START

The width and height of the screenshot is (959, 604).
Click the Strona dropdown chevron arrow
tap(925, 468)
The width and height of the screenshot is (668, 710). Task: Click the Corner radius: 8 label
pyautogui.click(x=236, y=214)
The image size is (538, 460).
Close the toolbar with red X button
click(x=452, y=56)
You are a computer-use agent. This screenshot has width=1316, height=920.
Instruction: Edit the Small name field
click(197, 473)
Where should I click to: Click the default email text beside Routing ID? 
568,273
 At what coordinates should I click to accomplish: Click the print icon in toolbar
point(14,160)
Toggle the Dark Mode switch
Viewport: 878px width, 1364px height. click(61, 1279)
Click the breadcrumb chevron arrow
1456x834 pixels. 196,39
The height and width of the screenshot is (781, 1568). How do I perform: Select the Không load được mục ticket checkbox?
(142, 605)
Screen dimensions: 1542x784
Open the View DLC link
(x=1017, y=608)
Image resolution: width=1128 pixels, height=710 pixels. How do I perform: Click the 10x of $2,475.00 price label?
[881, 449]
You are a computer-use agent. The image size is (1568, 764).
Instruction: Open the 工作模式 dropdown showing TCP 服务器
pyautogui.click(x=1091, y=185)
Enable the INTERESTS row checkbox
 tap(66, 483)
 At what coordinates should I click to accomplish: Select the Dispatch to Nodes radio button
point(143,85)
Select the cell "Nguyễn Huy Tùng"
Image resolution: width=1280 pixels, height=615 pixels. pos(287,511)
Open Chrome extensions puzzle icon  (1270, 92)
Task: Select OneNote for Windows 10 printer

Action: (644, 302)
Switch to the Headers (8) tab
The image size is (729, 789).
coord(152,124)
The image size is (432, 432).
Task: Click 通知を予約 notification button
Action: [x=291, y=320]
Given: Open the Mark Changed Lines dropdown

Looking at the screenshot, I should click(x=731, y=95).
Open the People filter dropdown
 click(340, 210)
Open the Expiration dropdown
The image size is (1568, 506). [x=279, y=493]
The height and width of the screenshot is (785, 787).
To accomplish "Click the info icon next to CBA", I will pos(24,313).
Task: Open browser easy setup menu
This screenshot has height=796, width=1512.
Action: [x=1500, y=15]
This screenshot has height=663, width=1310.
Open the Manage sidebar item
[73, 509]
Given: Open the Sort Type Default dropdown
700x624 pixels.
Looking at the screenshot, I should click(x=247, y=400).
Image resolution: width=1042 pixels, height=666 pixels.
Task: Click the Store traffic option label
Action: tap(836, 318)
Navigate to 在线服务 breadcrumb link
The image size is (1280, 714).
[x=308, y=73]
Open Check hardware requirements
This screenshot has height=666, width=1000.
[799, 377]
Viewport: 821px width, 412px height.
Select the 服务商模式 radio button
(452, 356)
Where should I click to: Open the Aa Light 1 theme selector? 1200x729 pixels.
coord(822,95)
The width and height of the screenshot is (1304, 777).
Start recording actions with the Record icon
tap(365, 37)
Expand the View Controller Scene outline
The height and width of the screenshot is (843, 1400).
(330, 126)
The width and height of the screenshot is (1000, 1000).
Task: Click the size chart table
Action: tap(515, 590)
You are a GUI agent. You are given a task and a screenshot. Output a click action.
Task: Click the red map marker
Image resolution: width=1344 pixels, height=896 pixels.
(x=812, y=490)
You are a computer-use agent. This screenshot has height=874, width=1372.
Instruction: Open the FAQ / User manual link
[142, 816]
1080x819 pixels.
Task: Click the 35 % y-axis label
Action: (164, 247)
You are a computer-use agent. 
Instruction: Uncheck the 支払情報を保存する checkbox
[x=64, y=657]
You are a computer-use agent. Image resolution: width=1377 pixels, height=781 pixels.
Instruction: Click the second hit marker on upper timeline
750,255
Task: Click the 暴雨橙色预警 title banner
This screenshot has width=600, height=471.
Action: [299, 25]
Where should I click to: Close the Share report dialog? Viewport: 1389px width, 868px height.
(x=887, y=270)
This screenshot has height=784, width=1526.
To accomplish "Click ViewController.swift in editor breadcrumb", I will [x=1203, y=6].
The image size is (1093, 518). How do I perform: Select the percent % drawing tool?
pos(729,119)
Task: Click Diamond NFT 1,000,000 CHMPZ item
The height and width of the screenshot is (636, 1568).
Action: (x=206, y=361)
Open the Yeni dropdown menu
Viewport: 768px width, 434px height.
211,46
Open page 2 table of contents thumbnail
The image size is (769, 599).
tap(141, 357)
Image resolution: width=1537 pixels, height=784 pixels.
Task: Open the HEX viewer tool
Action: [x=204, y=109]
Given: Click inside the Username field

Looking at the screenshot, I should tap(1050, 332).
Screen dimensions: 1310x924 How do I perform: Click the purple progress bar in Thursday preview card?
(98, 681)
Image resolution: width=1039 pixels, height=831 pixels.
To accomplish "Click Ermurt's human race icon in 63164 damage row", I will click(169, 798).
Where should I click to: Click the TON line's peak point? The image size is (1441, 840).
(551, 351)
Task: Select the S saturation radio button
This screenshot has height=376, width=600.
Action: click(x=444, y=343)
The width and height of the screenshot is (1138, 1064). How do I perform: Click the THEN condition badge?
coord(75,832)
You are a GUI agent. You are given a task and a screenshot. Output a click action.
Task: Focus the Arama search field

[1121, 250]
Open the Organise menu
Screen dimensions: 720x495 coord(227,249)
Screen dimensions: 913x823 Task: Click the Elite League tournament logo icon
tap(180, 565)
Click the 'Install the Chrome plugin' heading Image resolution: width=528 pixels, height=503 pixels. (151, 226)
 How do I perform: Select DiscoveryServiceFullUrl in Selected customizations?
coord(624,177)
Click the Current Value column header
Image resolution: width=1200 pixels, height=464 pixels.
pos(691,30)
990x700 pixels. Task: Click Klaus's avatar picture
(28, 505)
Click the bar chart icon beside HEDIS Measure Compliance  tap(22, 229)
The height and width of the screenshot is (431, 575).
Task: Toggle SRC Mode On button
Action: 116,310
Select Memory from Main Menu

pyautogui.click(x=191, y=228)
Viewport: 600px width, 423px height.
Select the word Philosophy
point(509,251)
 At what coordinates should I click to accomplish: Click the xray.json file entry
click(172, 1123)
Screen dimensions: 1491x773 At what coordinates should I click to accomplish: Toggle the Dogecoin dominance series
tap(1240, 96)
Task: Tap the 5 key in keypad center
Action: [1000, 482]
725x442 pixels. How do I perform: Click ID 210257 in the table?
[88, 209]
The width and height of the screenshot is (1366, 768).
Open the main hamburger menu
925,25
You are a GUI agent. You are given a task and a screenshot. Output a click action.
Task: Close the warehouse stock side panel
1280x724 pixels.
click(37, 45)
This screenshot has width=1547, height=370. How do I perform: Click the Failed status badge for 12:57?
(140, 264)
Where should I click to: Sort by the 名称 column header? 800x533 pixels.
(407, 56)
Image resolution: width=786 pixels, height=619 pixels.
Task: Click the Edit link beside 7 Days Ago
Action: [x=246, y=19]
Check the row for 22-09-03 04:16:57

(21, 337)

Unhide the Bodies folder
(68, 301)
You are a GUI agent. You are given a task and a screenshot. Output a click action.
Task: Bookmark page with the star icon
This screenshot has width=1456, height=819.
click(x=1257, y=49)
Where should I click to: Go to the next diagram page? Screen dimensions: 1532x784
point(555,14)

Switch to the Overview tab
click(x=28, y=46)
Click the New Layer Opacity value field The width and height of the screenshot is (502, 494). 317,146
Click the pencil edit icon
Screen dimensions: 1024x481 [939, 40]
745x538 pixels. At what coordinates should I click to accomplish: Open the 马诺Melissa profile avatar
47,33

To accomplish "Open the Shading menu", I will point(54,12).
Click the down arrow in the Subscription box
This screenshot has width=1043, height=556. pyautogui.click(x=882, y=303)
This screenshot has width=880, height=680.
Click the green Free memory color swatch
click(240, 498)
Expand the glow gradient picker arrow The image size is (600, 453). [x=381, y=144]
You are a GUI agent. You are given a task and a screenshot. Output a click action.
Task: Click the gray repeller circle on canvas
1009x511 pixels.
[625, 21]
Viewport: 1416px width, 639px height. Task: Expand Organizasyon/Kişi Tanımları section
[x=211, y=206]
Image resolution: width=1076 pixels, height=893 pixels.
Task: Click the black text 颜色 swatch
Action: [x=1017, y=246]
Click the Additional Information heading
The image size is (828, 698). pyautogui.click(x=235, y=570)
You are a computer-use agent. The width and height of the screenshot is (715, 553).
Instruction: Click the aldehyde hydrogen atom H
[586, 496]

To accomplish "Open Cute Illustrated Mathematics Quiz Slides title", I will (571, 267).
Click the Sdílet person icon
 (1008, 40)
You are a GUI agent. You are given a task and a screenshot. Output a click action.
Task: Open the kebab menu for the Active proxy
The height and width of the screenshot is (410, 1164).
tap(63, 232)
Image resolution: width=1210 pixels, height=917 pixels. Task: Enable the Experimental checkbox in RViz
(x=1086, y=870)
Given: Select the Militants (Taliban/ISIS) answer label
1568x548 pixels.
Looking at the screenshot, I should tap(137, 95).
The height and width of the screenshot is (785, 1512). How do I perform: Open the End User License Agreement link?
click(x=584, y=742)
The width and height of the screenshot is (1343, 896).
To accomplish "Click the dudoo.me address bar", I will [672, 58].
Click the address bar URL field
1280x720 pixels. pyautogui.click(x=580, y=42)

END

▶ Problem details: Quote the data verbatim from the line containing "Enable the INTERESTS row checkbox" through the line containing "coord(822,95)", both lines included.

▶ Reply:
Enable the INTERESTS row checkbox
 tap(66, 483)
 At what coordinates should I click to accomplish: Select the Dispatch to Nodes radio button
point(143,85)
Select the cell "Nguyễn Huy Tùng"
Image resolution: width=1280 pixels, height=615 pixels. pos(287,511)
Open Chrome extensions puzzle icon  (1270, 92)
Task: Select OneNote for Windows 10 printer

Action: (644, 302)
Switch to the Headers (8) tab
The image size is (729, 789).
coord(152,124)
The image size is (432, 432).
Task: Click 通知を予約 notification button
Action: [x=291, y=320]
Given: Open the Mark Changed Lines dropdown

Looking at the screenshot, I should click(x=731, y=95).
Open the People filter dropdown
 click(340, 210)
Open the Expiration dropdown
The image size is (1568, 506). [x=279, y=493]
The height and width of the screenshot is (785, 787).
To accomplish "Click the info icon next to CBA", I will pos(24,313).
Task: Open browser easy setup menu
This screenshot has height=796, width=1512.
Action: [x=1500, y=15]
This screenshot has height=663, width=1310.
Open the Manage sidebar item
[73, 509]
Given: Open the Sort Type Default dropdown
700x624 pixels.
Looking at the screenshot, I should click(x=247, y=400).
Image resolution: width=1042 pixels, height=666 pixels.
Task: Click the Store traffic option label
Action: tap(836, 318)
Navigate to 在线服务 breadcrumb link
The image size is (1280, 714).
[x=308, y=73]
Open Check hardware requirements
This screenshot has height=666, width=1000.
[799, 377]
Viewport: 821px width, 412px height.
Select the 服务商模式 radio button
(452, 356)
Where should I click to: Open the Aa Light 1 theme selector? 1200x729 pixels.
coord(822,95)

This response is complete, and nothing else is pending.